The bonds between Swedish and French nobility during this time period are interesting. About twenty years after these events, one of Napoleon's marshals was offered the Swedish crown and became king of Sweden.
>Can you suggest some historical mysteries that do not receive attention but should?
The article mentions the process being used on Egyptian papyrus and the Dead Sea Scrolls. There are countless other recovered bits of parchment that the process could be used on from around the world, possibly uncovering more primary sources about antiquity.
Or just like any other of von Fersen's letters would probably be more illuminating about French Swedish relations, though I don't know if they were censored. His fondness of Antoinette was already known.
Come on. Reading redacted text in hustorical records is an interesting achievement. I guess the authors hoped for more interesting secrets then kind words that might be interpreted as love letters?

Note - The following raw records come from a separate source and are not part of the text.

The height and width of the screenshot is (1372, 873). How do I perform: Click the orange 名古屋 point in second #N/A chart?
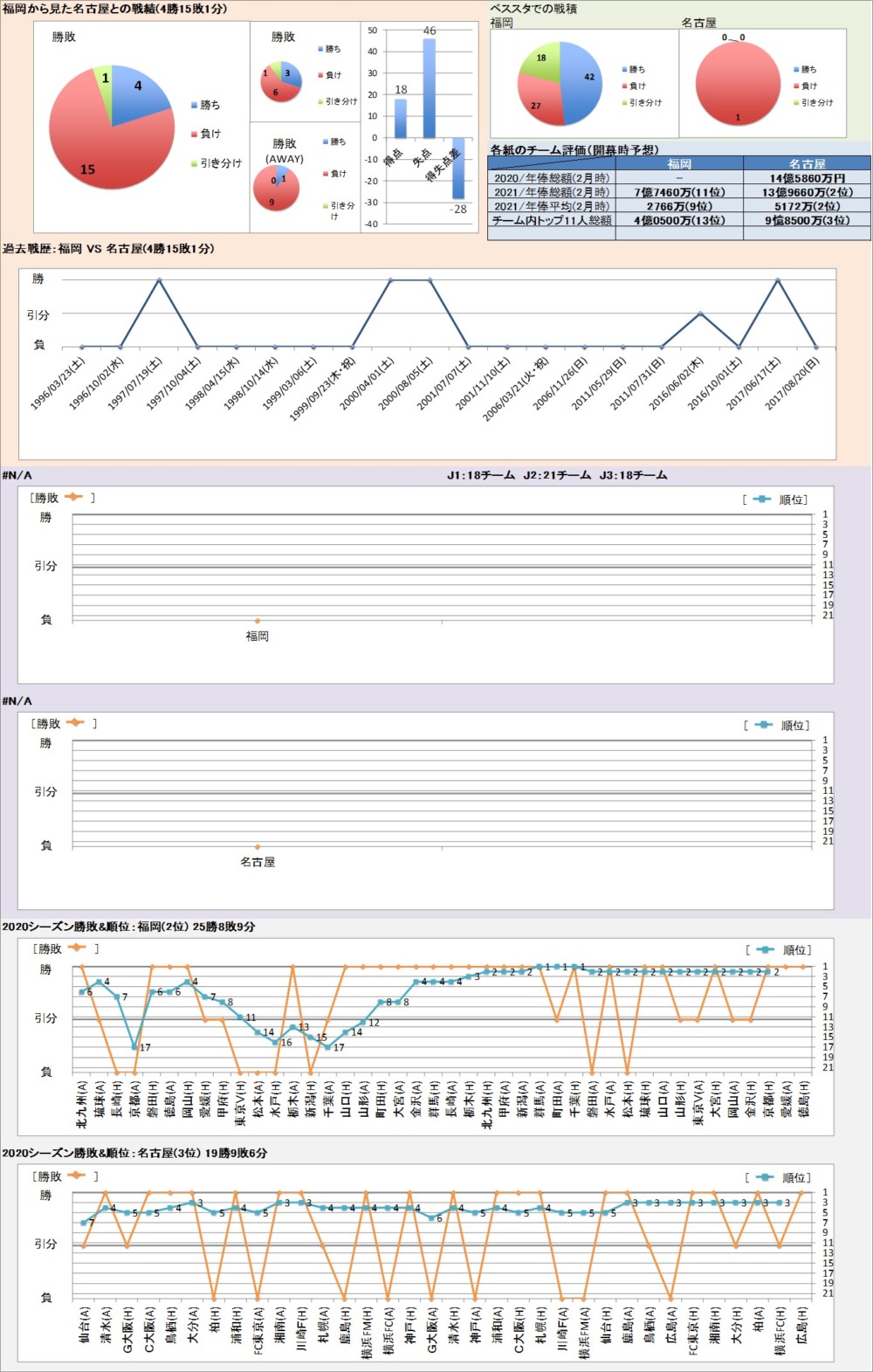pos(257,846)
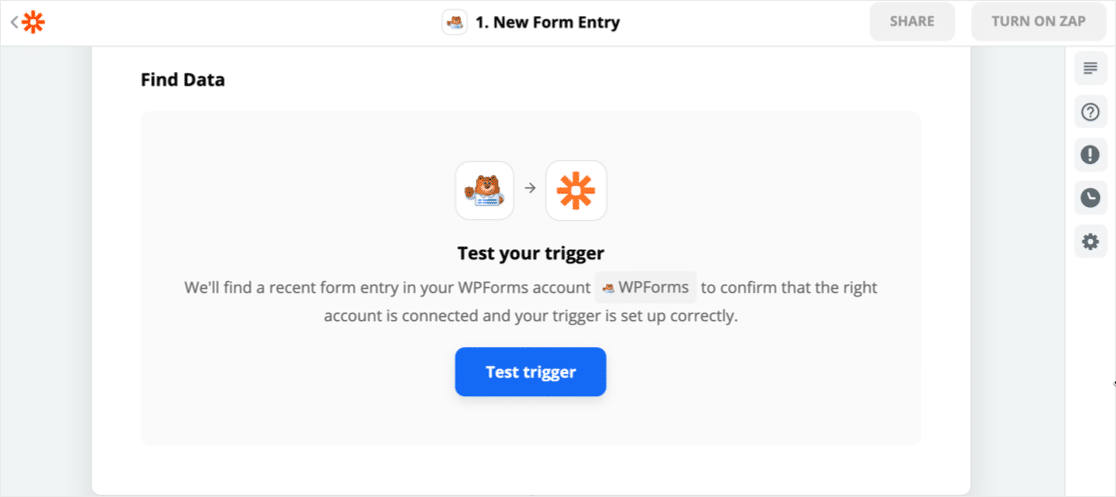Open Zap settings with the gear icon

tap(1090, 241)
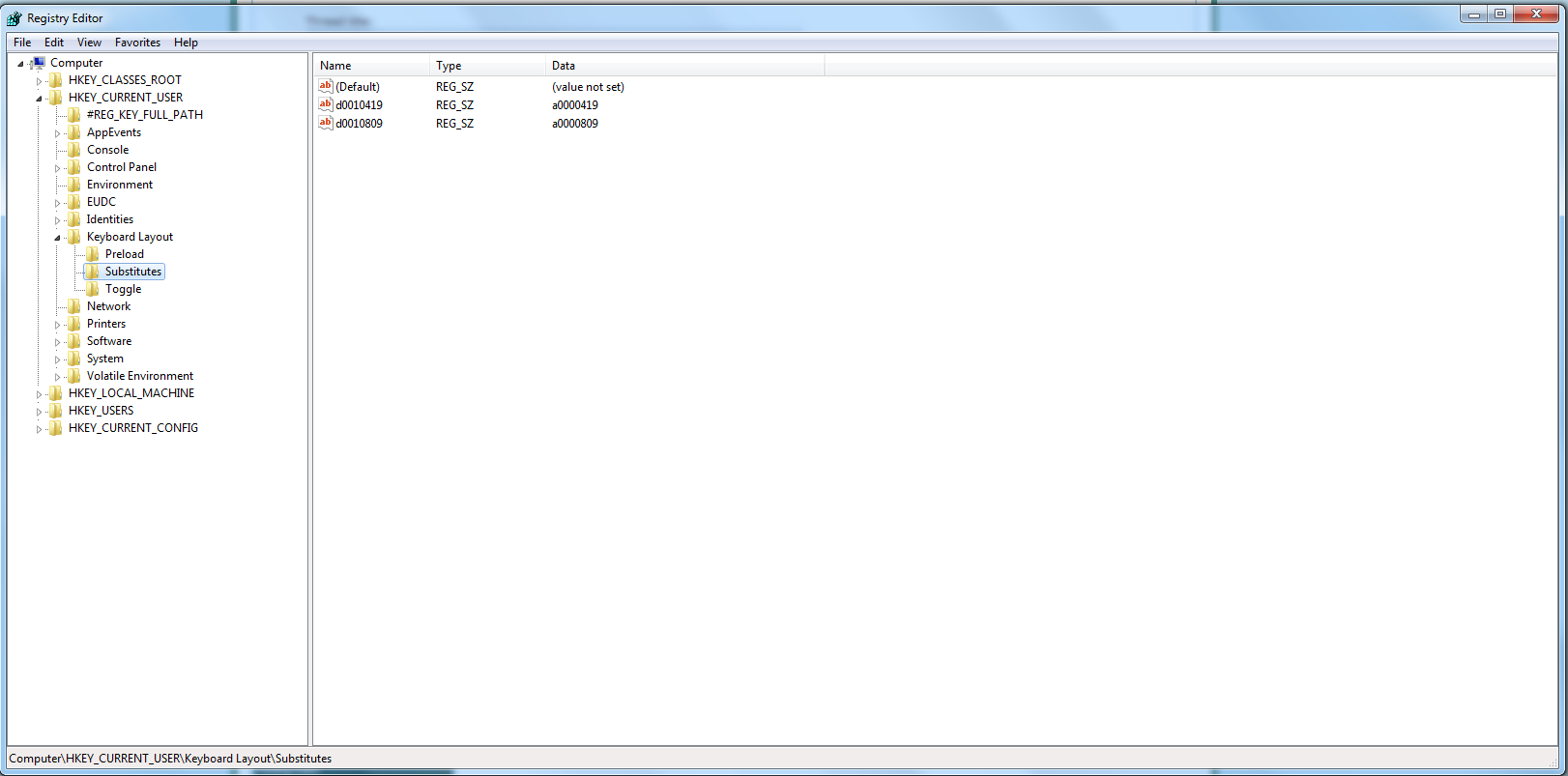Click Registry Editor title bar app icon
The width and height of the screenshot is (1568, 776).
pyautogui.click(x=15, y=18)
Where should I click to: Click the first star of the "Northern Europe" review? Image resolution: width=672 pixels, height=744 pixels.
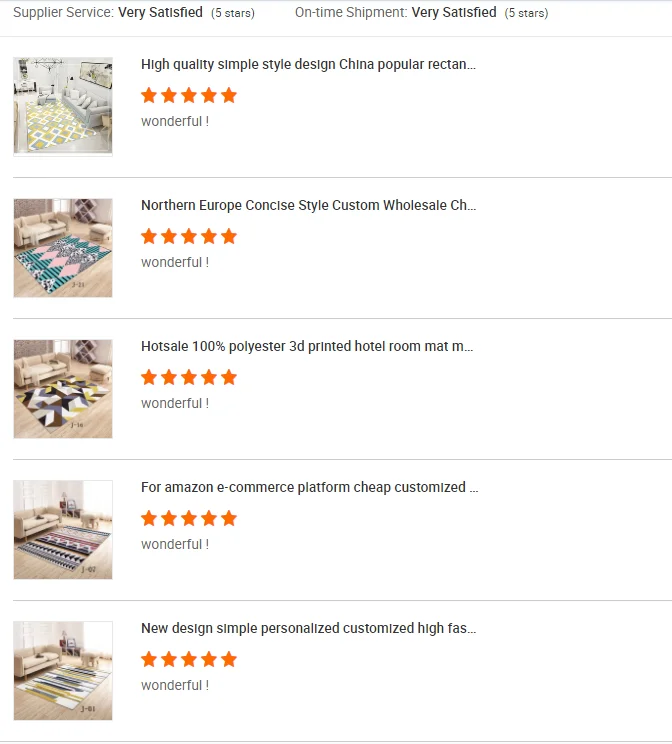point(149,237)
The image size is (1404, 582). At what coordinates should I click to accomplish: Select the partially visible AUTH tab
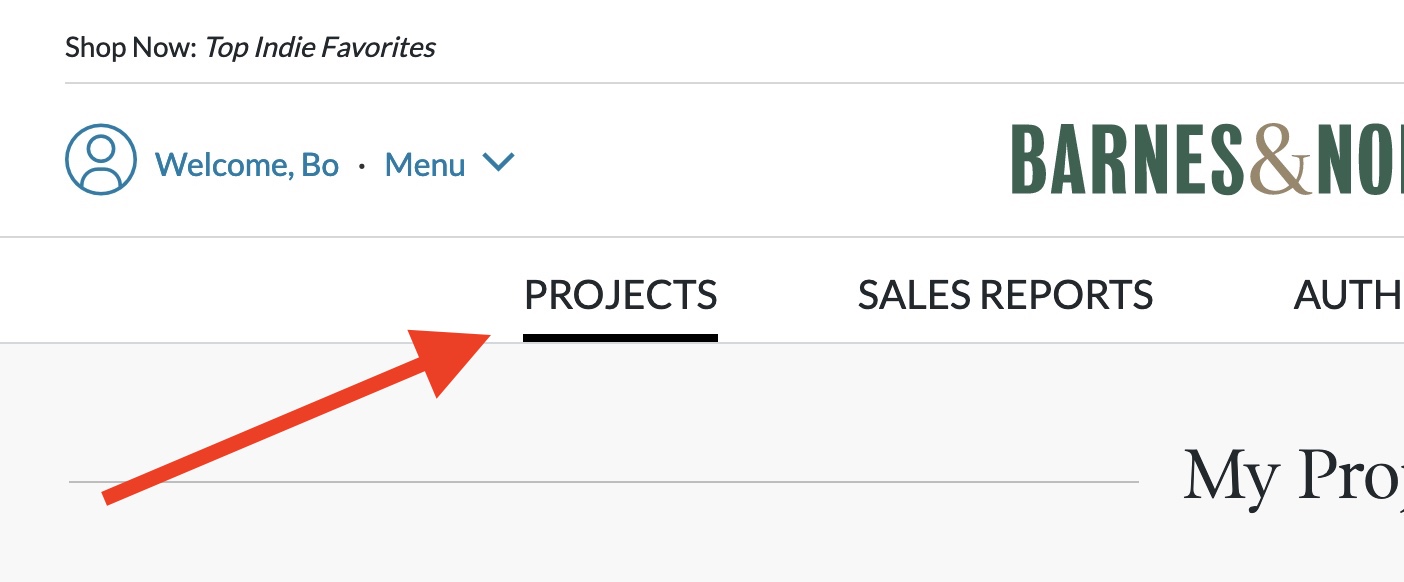1348,295
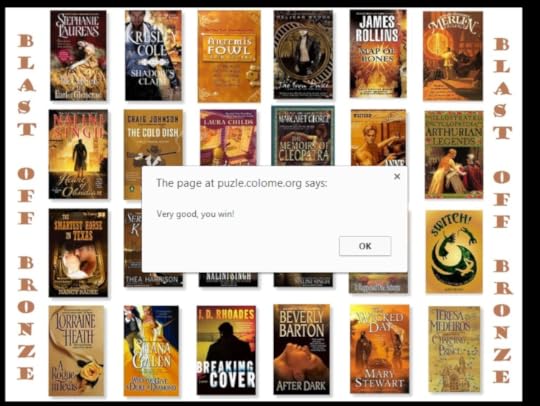Click the Artemis Fowl book cover

click(x=229, y=56)
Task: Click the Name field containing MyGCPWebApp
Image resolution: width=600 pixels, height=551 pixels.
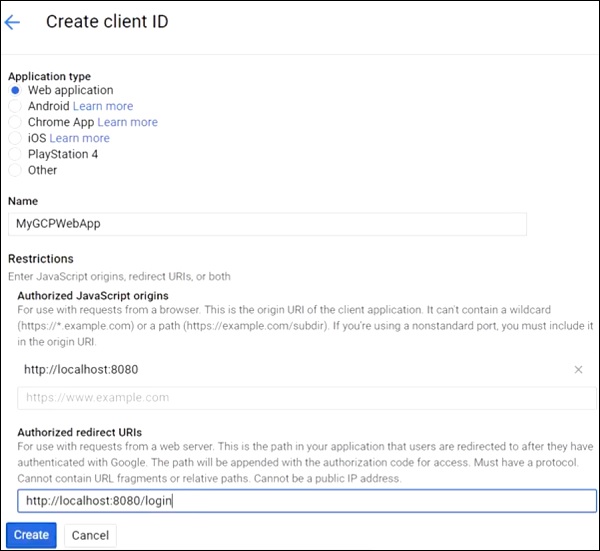Action: tap(266, 224)
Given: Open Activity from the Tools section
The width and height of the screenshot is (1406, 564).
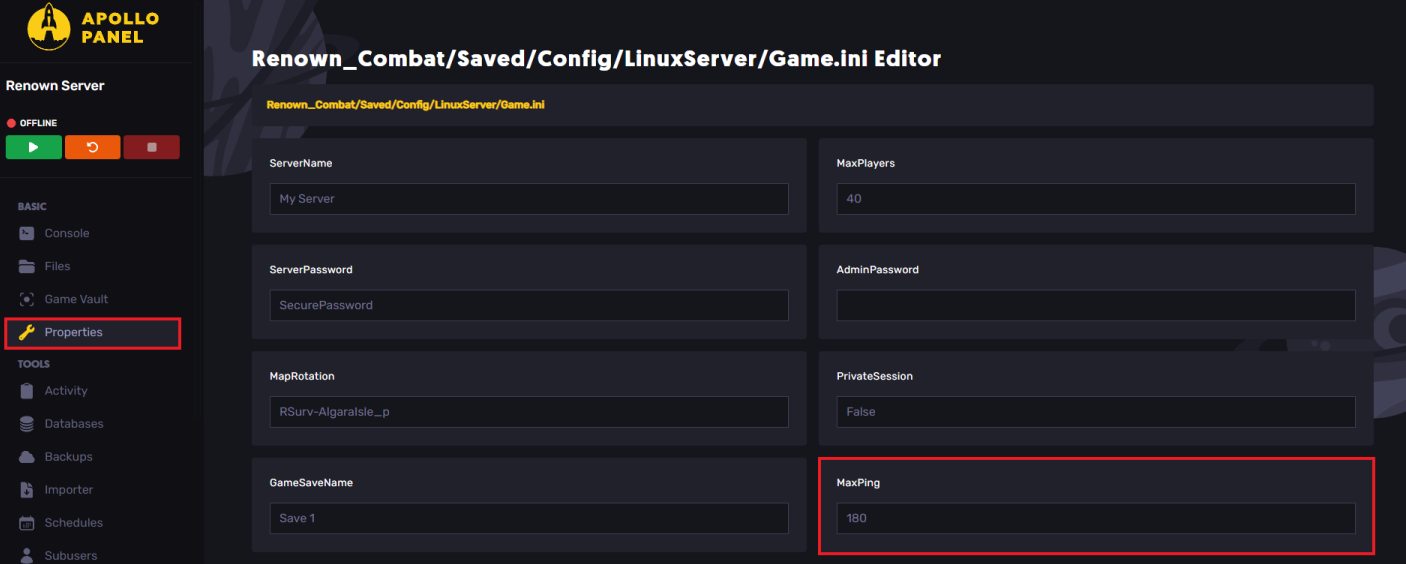Looking at the screenshot, I should pyautogui.click(x=66, y=391).
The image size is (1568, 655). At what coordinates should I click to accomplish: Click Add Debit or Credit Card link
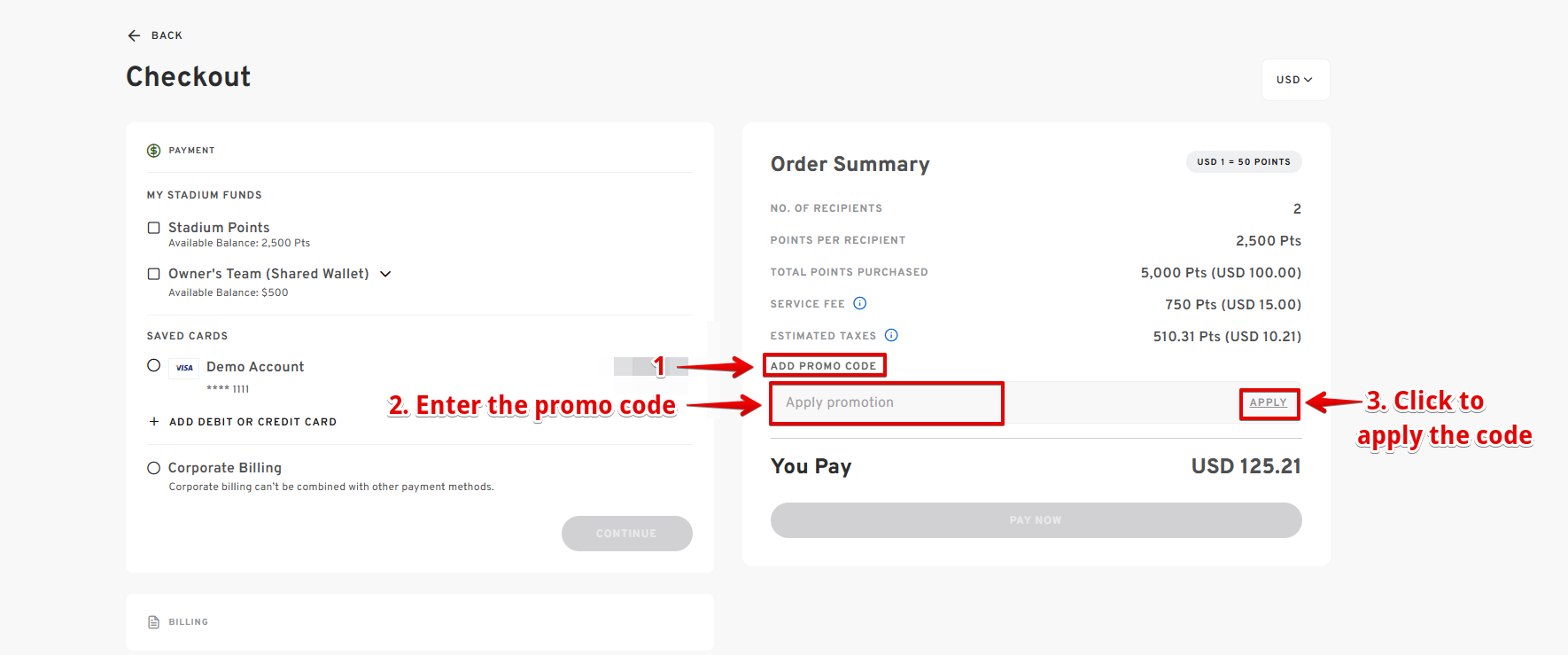coord(252,422)
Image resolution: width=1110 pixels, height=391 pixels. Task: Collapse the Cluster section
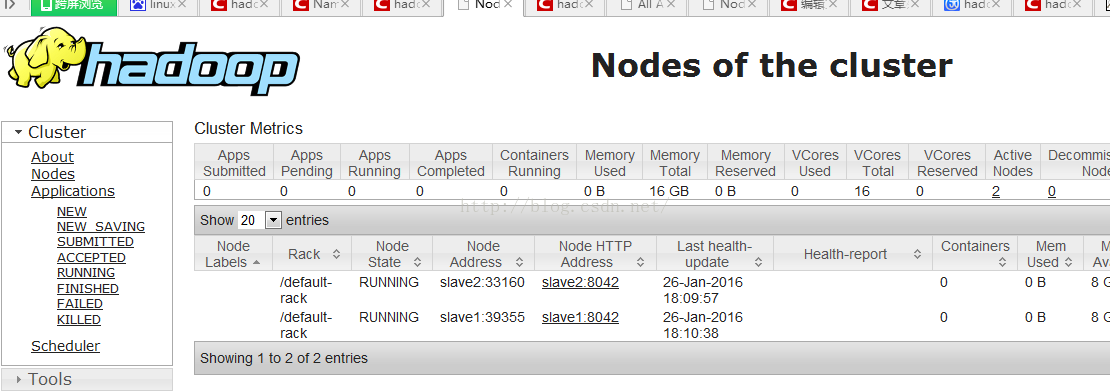coord(21,132)
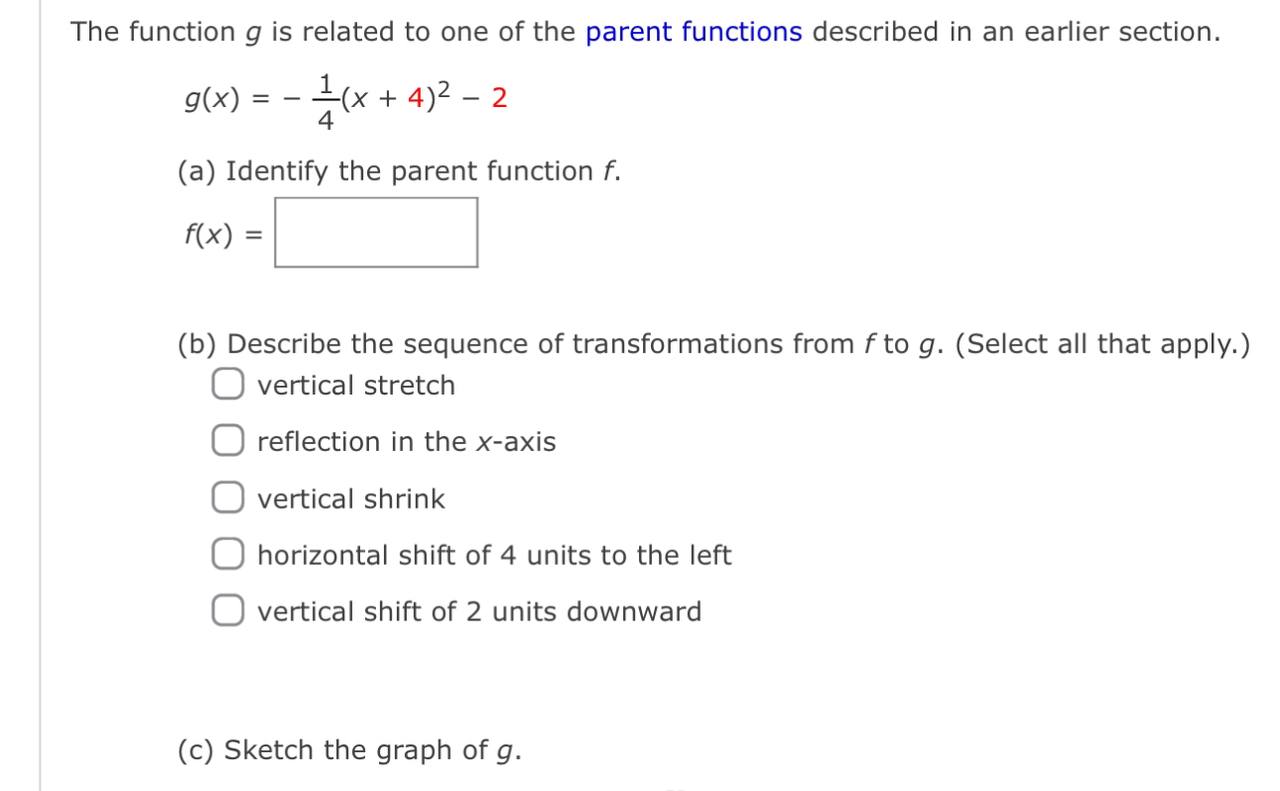
Task: Click the Sketch the graph of g text
Action: click(x=350, y=749)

I'm asking you to be put in basically the same situation, not an opposite one. The biggest difference is I'm asking for your permission.
My argument was never that Antoinette deserves some special privacy, so changing the subject of the act is not a strawman. Why should people enjoy someone else's private correspondence but not yours?
So you're fine with your private correspondence being public long after your death. Does it matter that von Fersen clearly wasnt? He knew his letters would be public and purposely blacked out parts.
> I just heard. What the fuck? I really liked Descartes! I sent him over so we could share, and you go killing him?! Fuck. This is why we can't have nice things.